= REQUIREMENT =
Pictures are not part of the copy. Write out exactly the lines from the line with "Task: Click the orange up arrow icon" through the end of the entries below.

= PROVIDED RECORDS =
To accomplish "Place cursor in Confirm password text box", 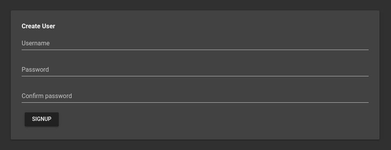I will [195, 96].
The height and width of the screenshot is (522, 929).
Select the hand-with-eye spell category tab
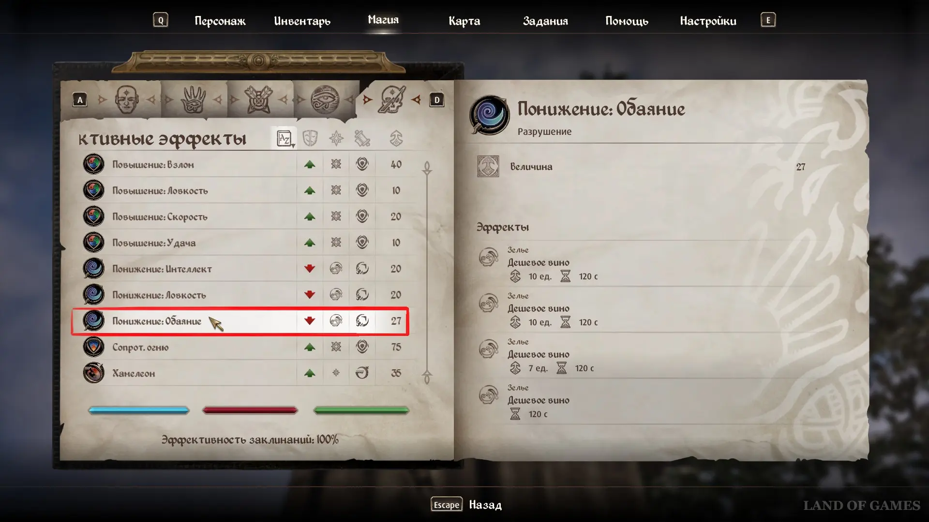click(x=193, y=100)
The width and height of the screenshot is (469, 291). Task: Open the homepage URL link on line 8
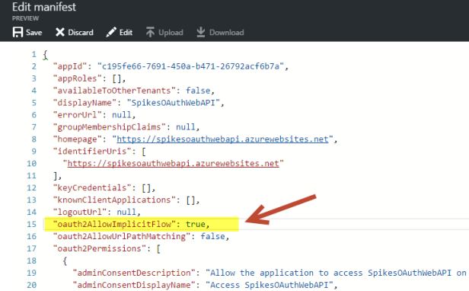tap(222, 139)
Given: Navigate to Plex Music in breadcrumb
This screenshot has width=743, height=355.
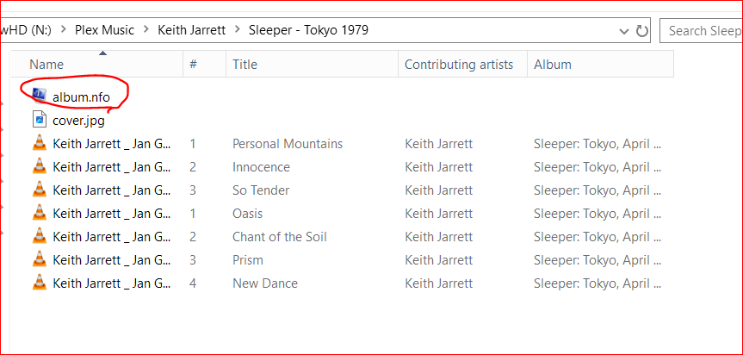Looking at the screenshot, I should click(x=103, y=30).
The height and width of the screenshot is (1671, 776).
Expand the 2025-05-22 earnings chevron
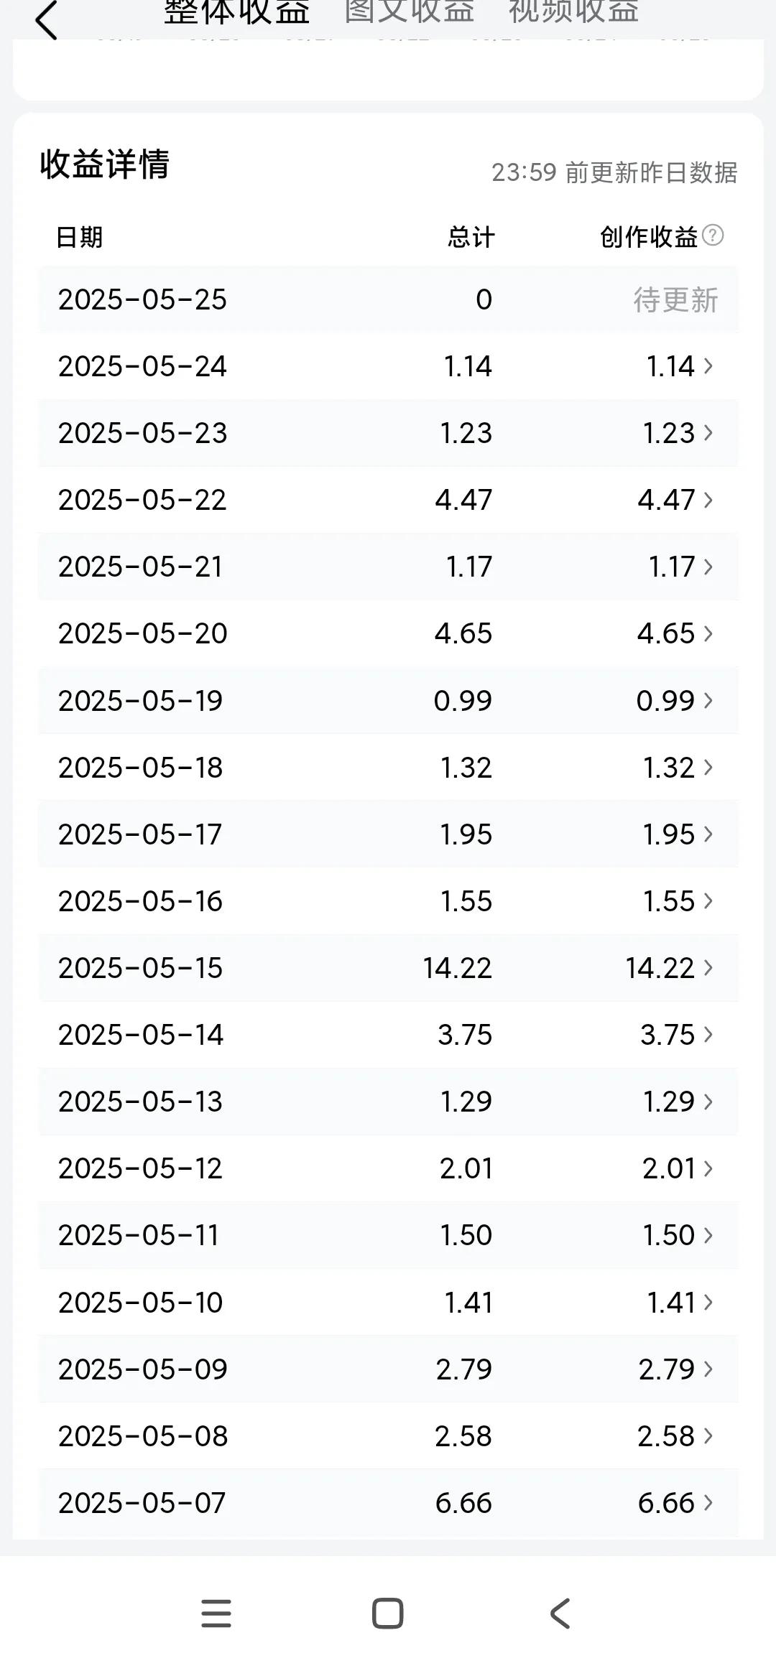click(x=708, y=500)
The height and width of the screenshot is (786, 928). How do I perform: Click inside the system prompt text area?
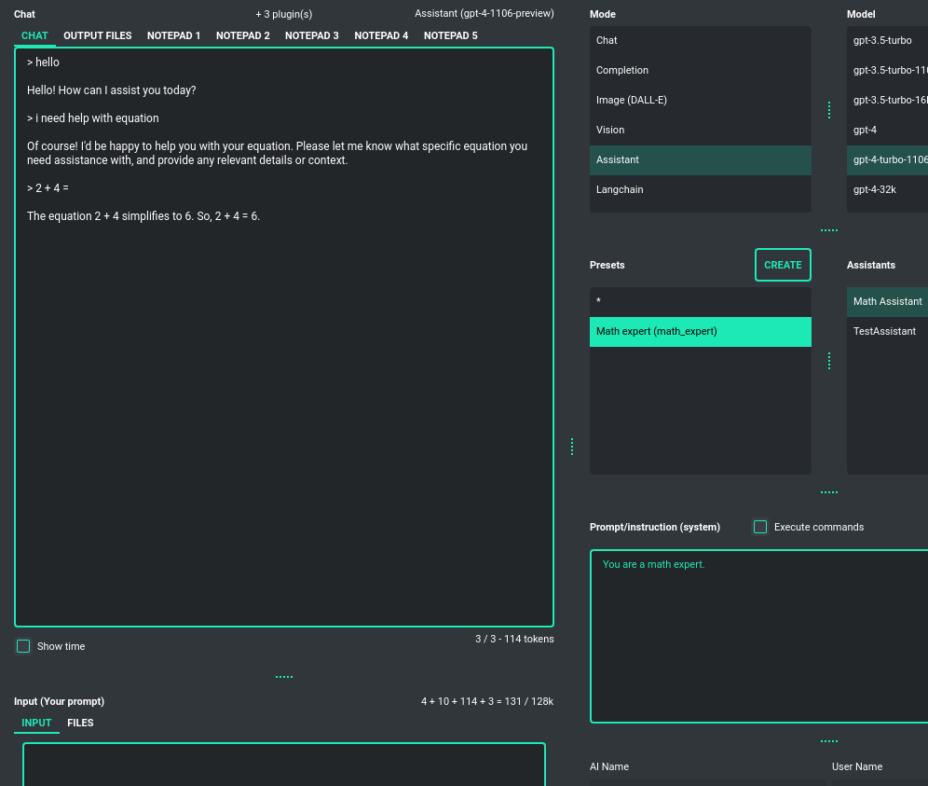(755, 634)
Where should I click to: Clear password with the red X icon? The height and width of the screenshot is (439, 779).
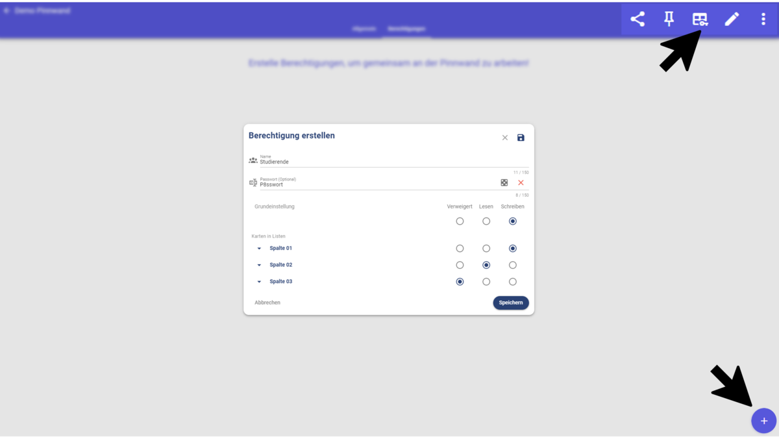click(521, 183)
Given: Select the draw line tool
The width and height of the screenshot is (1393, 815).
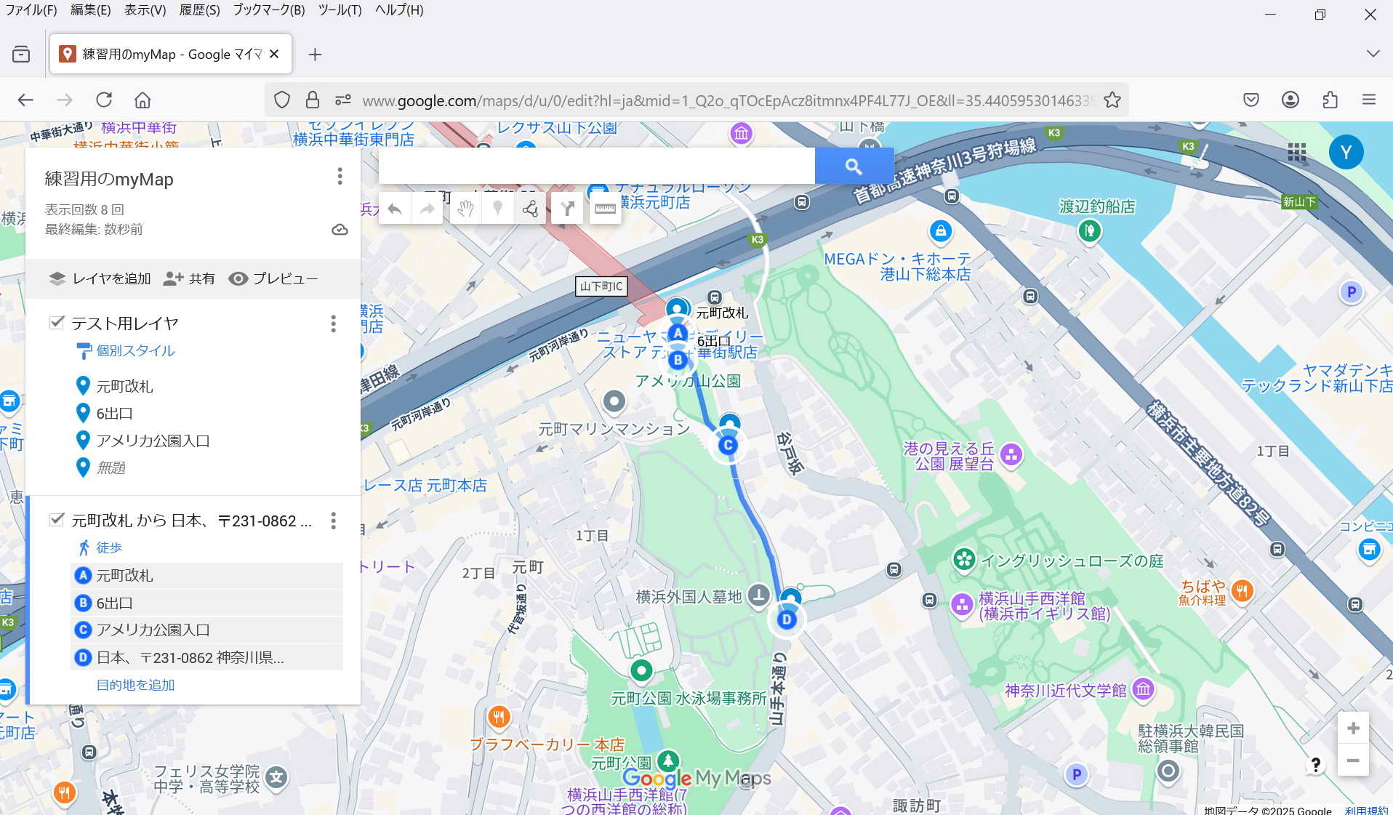Looking at the screenshot, I should point(530,209).
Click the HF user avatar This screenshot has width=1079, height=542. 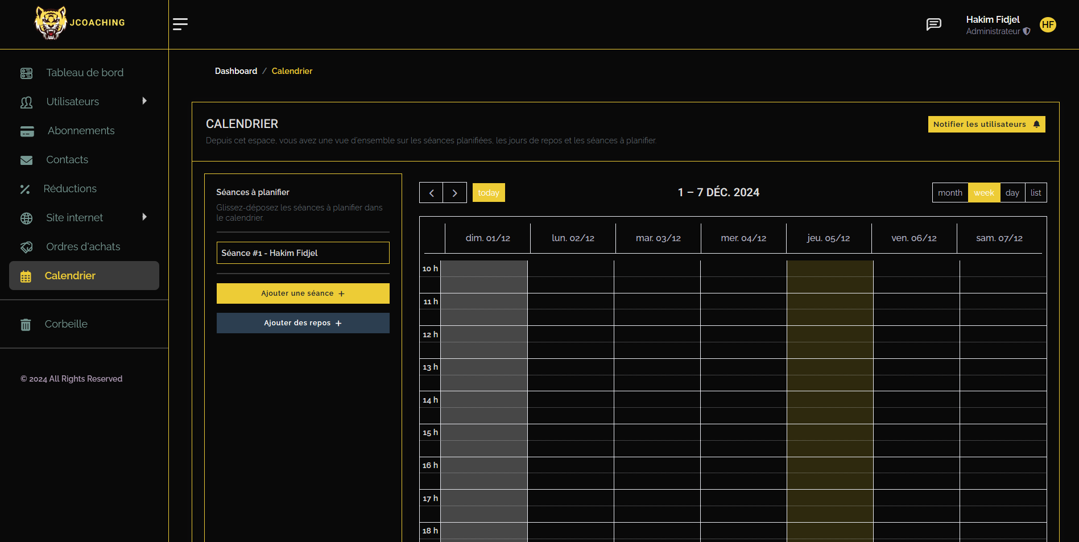[1048, 25]
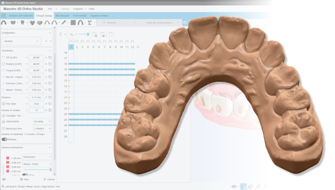Viewport: 335px width, 190px height.
Task: Click the Attachments warning triangle icon
Action: pos(4,121)
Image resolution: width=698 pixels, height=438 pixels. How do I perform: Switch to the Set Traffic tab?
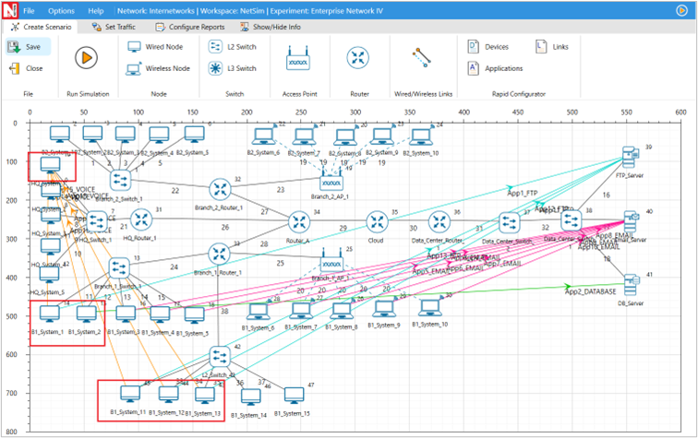[x=115, y=27]
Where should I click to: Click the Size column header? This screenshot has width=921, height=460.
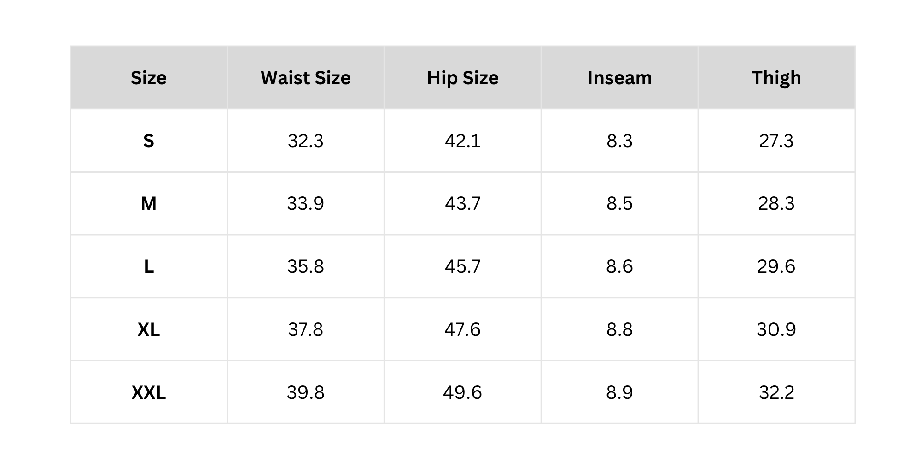pos(148,78)
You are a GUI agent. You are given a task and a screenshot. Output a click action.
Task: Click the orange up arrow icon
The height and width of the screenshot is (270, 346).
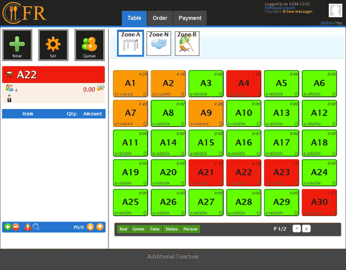tap(100, 227)
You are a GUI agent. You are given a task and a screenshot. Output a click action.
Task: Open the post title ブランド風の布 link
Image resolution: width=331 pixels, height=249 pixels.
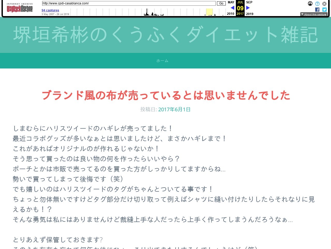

= RESULT =
Task: Click the orange up arrow icon
The height and width of the screenshot is (270, 346).
tap(100, 227)
You are a GUI agent. You are given a task and a screenshot. Output a click action.
Task: Open the post title ブランド風の布 link
Image resolution: width=331 pixels, height=249 pixels.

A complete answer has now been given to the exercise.